Once you have your one-shot adventure wrapped up, go to the next planet. It is important not to saturate your planet too quickly with information to avoid fatigue or boredom. Keep going from planet to planet, even in a particular order, as you cycle through and develop one-shots. You will find that the information you come up with for your one-shots will greatly reflect and affect your world-wide system.
On your journey through world building your first solar system, begin making a point to either have a recording app on your phone or bring a traditional pocket notepad and pen for notes because you are going to have them all the time. If you are finding yourself struggling to come up with information on your planet, try searching online for novels or short stories that use the specific planet you are wanting to develop such as a greenhouse planet. It may seem obvious, but watching science fiction movies, especially the cheesy ones, will spark your imagination and rekindle your passion.
Keep everything organized.
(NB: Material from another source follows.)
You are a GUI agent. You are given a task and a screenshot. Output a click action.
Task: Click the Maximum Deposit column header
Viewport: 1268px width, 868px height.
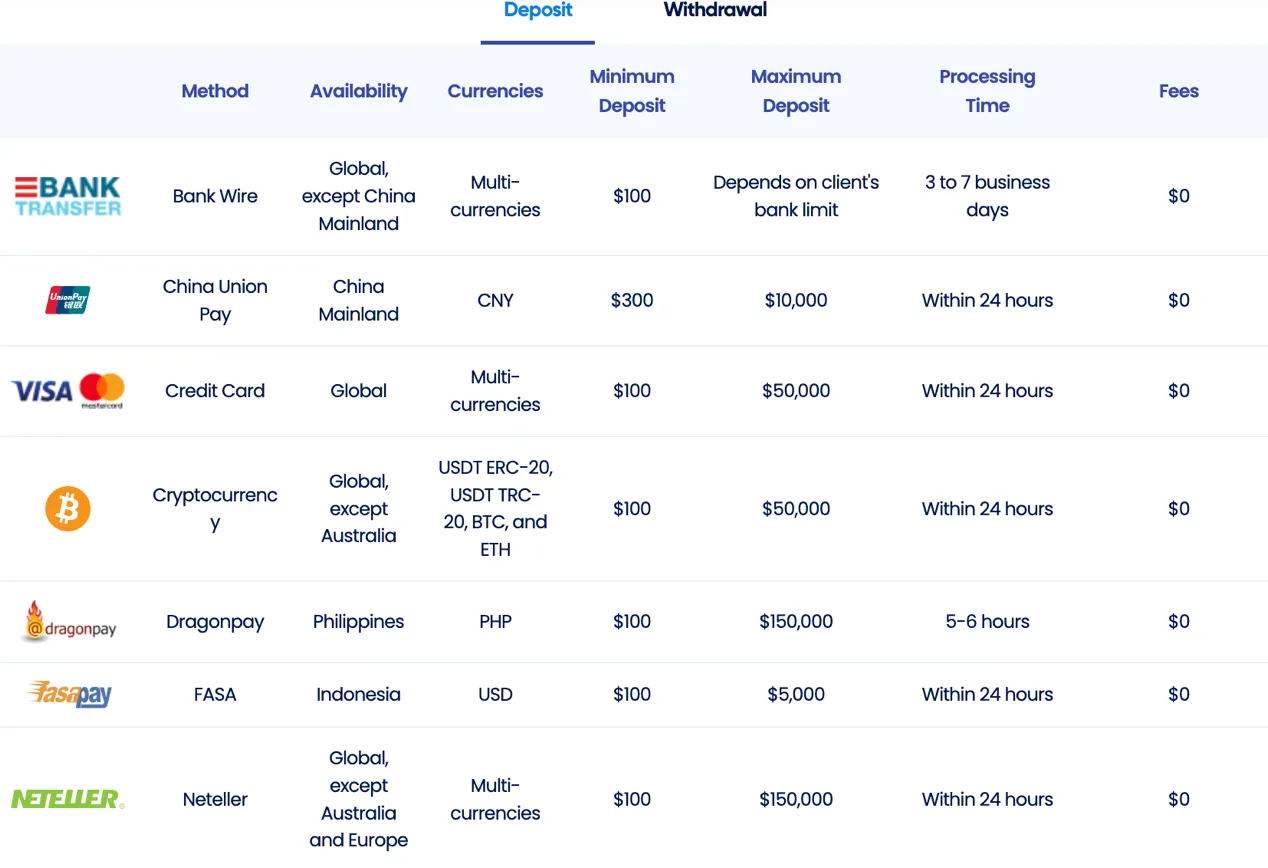click(796, 91)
You will need to be OCD in this area simply because the amount of information you are going to eventually collect is staggering. Overestimate. Stick tabs on your notebooks, make bookmarks in your documents, or go full regalia and purchase database world building systems like RealmWorks or something more traditional like OneNote.
Also, take an hour one evening surfing Google Images with sci-fi pics, and save as many as you can that look appealing and interesting into a folder. Again, try separating them in a logical method such as planet type, biped or animal, artificial or biological, etc. This will be your library of inspiration when you need it. Imbed the images into your documents if you’re working digitally.
Lastly, I would highly recommend getting involved with online discussion boards involving world building. It is a true hobby for many people, and they have volumes of ideas that go beyond a few pages of a blog from weather patterns to effects of geographical phenomena to alternative politics. They can also be your inspirational mentor when you need to rediscover your drive you had at the beginning. Know that this project is not something you should expect to be done in a weekend or a month. Understand it is a hobby like playing golf, cycling, video games, or photography and that it’s always available and not needing to be done right this instant. This is a journey that you are supposed to enjoy. Otherwise the concept would not have sparked you brightly enough to pick up the pen and jot down the notion of creating a world or a galaxy.